Presented below is the MRS hydrogen ¹H spectra of ophiobolin A obtained at 1.5 Tesla. The compound ophiobolin A is a sesterterpenoid that is ophiobolane with a hydroxy group at position 3 and two -oxo groups at positions 5 and 25, double bonds at positions 7–8 and 19–20, and an oxygen link between positions 14 and 18. Ophiobolin A is an oxaspiro compound, an enal, a cyclic ketone, a tertiary alcohol and a sesterterpenoid. Ophiobolin A is a chemical compound, specifically a metabolite produced by fungi of the Bipolaris genus, which attack crop plants, especially cereals. It is a calmodulin antagonist and has anti-cancer activity. In addition, it is considered a plant toxin (phytotoxin).

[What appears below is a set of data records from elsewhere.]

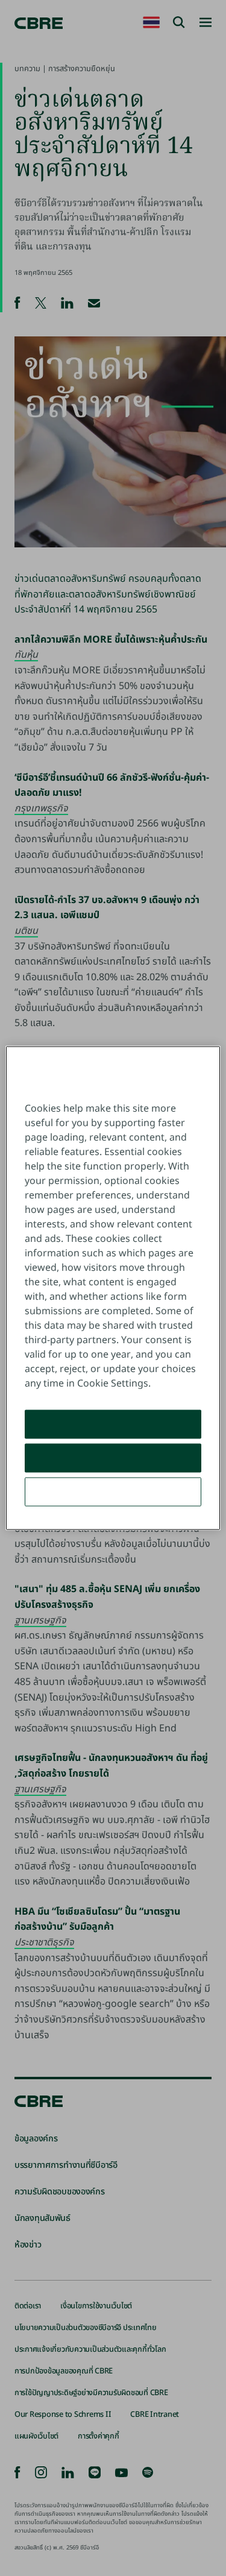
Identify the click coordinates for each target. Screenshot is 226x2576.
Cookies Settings (113, 1491)
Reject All (113, 1458)
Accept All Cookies (113, 1424)
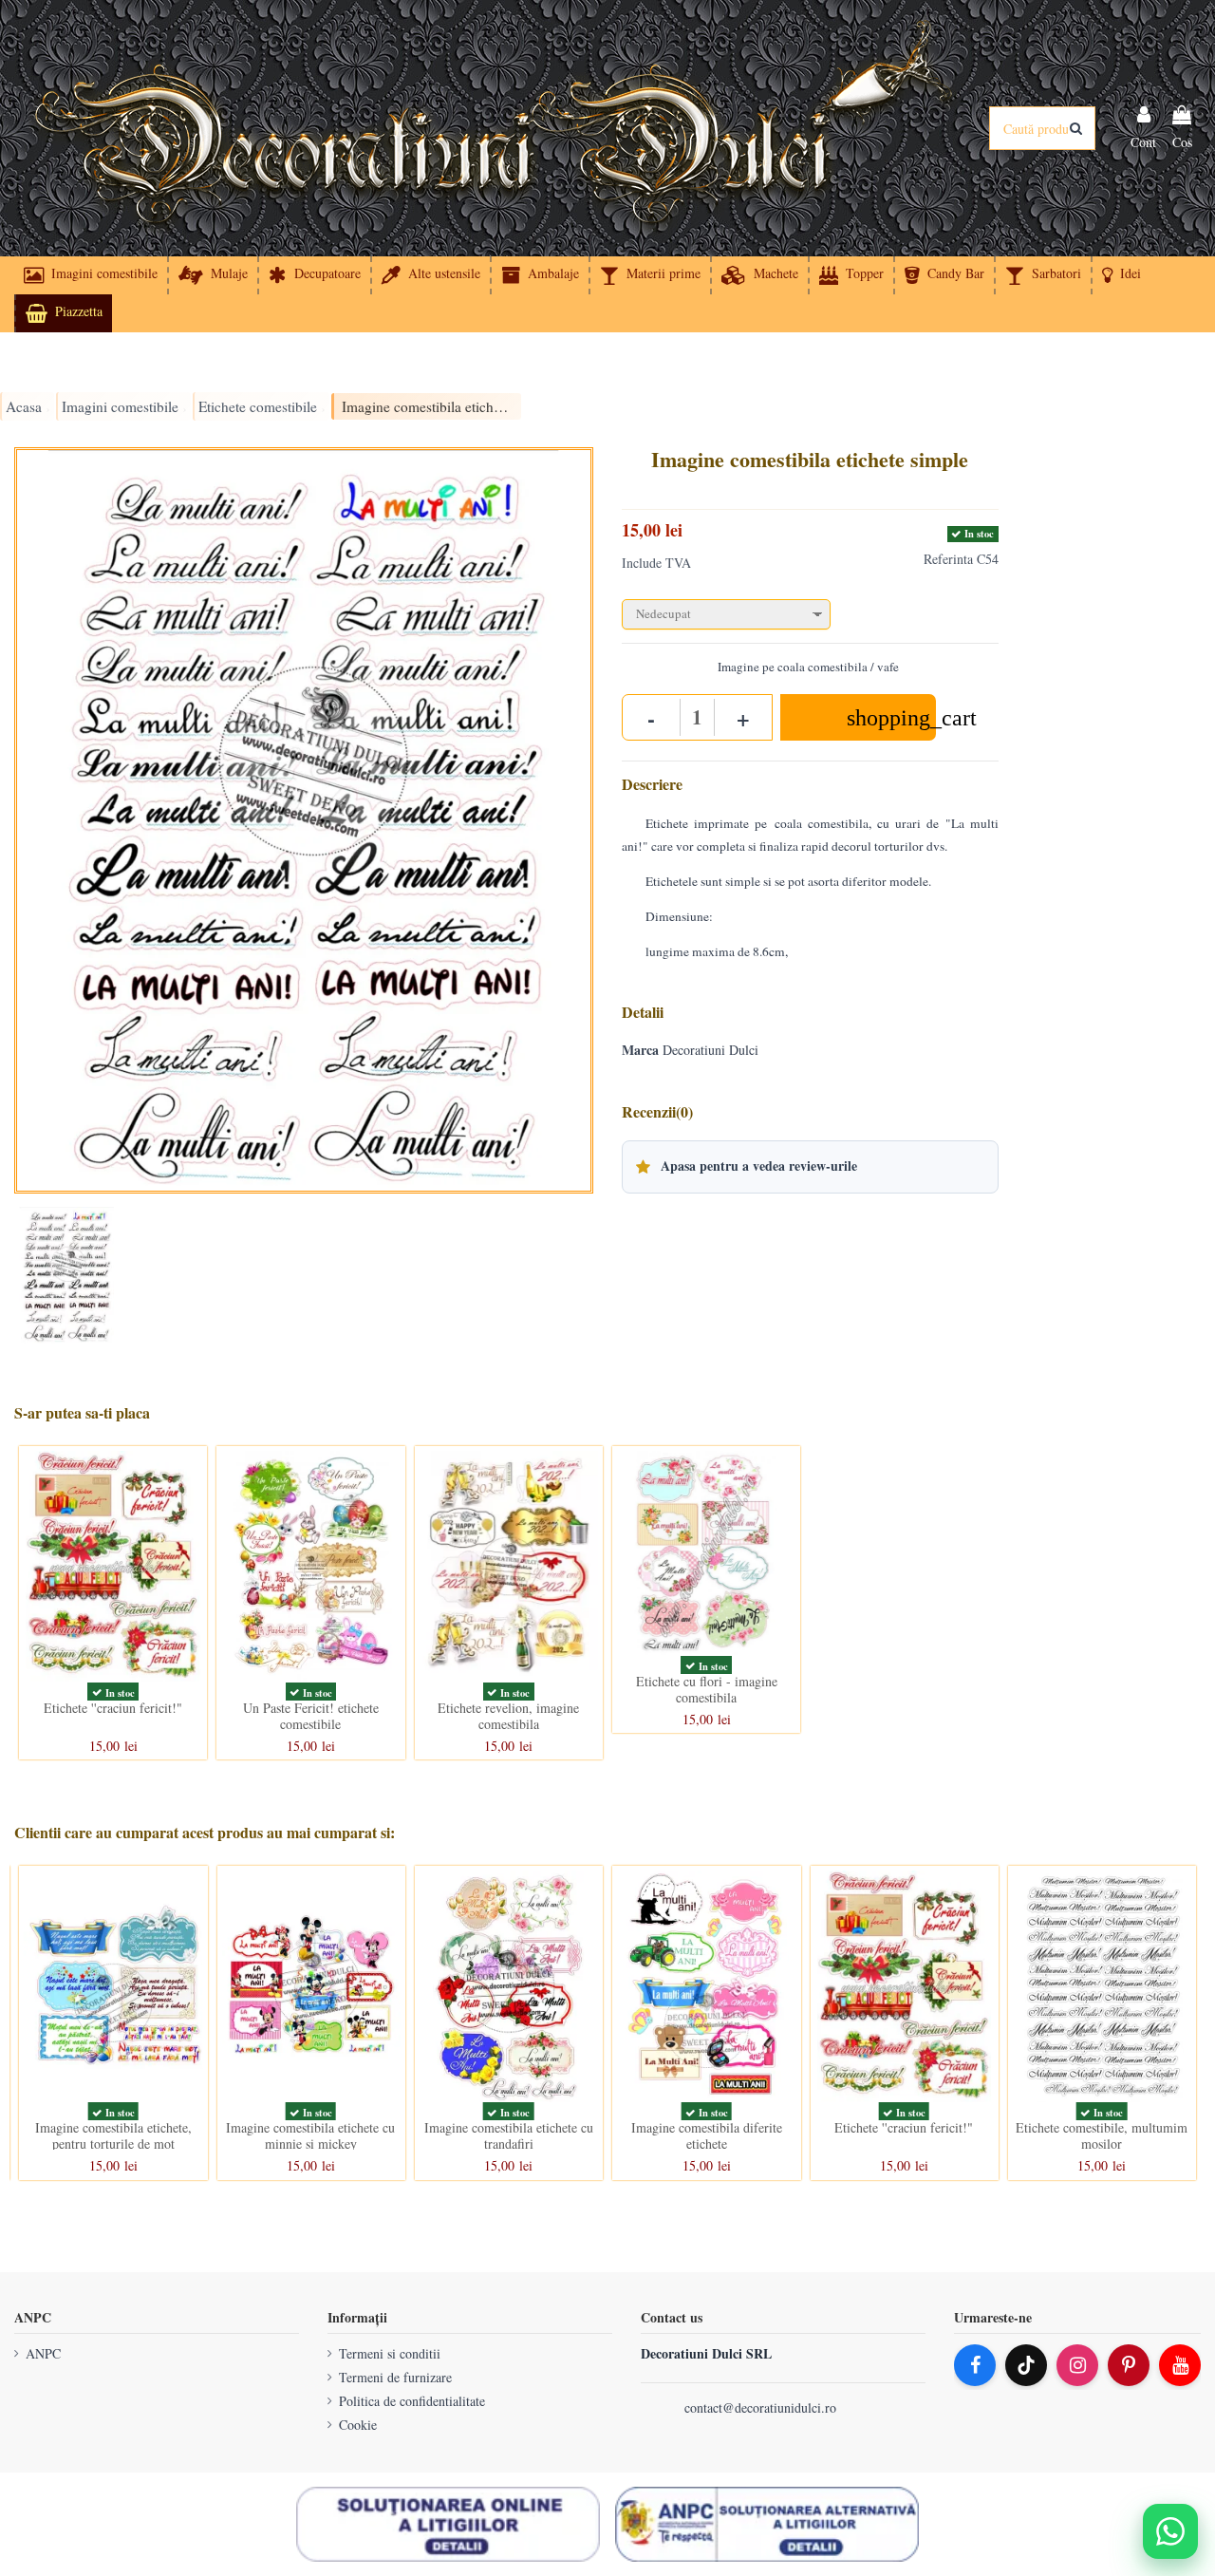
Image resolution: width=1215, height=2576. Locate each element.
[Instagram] (1077, 2365)
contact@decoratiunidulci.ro (760, 2407)
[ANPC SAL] (767, 2525)
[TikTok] (1026, 2365)
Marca (640, 1050)
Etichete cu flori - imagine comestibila (706, 1689)
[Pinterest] (1129, 2365)
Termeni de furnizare (395, 2377)
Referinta (948, 559)
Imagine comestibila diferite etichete (706, 2135)
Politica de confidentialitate (412, 2401)
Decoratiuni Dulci (710, 1050)
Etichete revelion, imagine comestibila (508, 1716)
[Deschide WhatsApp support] (1170, 2531)
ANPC (43, 2353)
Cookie (358, 2425)
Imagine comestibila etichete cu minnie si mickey (310, 2135)
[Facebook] (975, 2365)
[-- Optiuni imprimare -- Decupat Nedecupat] (810, 610)
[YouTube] (1180, 2365)
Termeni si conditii (389, 2353)
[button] (1120, 275)
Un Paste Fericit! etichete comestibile (311, 1716)
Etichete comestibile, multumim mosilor (1101, 2135)
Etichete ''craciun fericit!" (113, 1708)
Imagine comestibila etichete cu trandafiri (508, 2135)
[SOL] (448, 2525)
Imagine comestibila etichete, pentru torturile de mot (113, 2135)
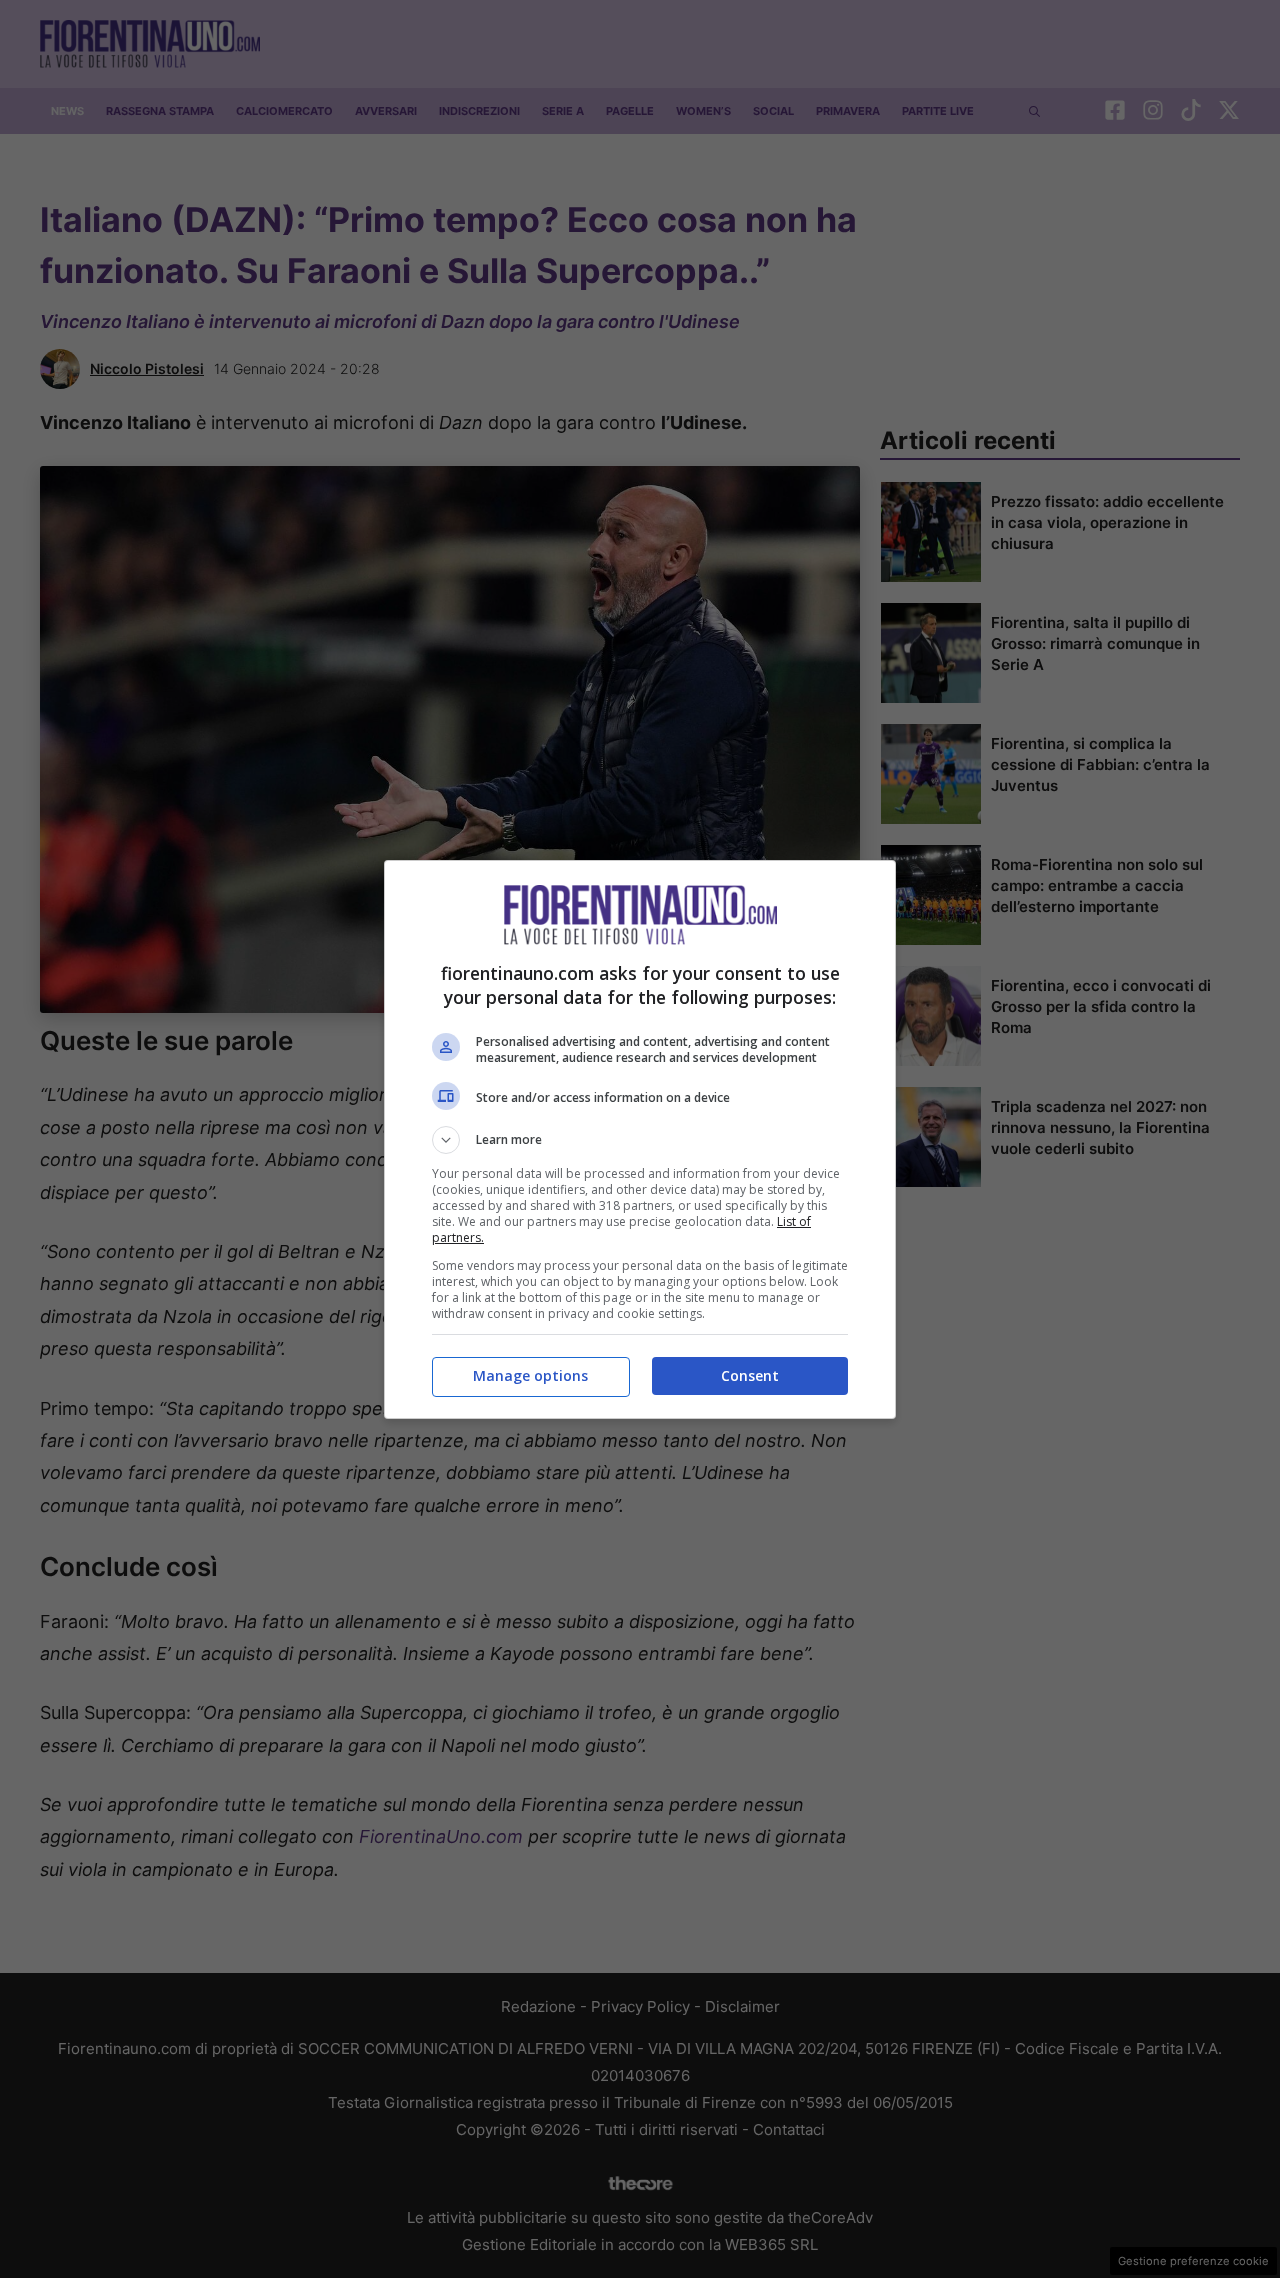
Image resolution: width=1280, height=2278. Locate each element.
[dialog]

MRS spectrum quality is evaluated according to two main criteria: The first criterium is the signal-to-noise ratio (height of metabolite peaks in relation to background noise). The second is spectral resolution (peak width, which determines whether the different metabolites can be separated). MRS provides greater feasibility in the experimental and clinical practice setting, and the indications for MRS are multiplying. Usually, MRS yields diagnostic data for the following: tumoral pathologies with the detection of choline, myo-inositol (gliomas), free lipids (necrotic tumor: glioblastoma, metastasis…), alanine (meningioma) and lactate; demyelinating inflammatory pathologies with the detection of myo-inositol; infectious diseases with the detection of free acetate and amino acids in certain abscesses; a reduction in NAA and VIH encephalopathy with the detection of metabolic pathologies, such as myo-inositol and glutamine/glutamate in hepatic encephalopathy, lactate and diffuse cerebral distress; and finally epilepsy to diagnose brain maturation and degenerative diseases. The possibility to obtain MRS of small samples is valuable due to a few reasons: The small sample may be helpful in more situations because of the lower possibility of errors and increased validity. Small samples give quick results. A large number of small studies can be performed easily in different setups, and if they point toward the same direction, a safe, possibly more robust, conclusion can be drawn through a meta-analysis (Supplementary Materials). The small samples may be enough to show the presence of an effect but not for estimating the effect size.

6. Conclusions

The resolution in MRI is one of the key parameters in revealing the microstructures of objects. Enhancing the resolution has been the main interest of many MR researchers. As a result of the design and construction work, a coil for the imaging of the small samples was obtained. The creation of this device resulted in the possibility of the use of a standard MR clinical system for the imaging of small objects with a volume of only 1.0–1.5 mL. The created possibility to perform MRS study at 1.5 T significantly increased the potential scope of scanner application. The created electronic circuit is already another improved system for examining small objects. This work shows that clinical MRI systems are perfectly suited for conducting research from a range beyond their assumptions. Although they require hardware adaptation as well as the modification of the sequence, the benefits resulting from the adaptation are significant.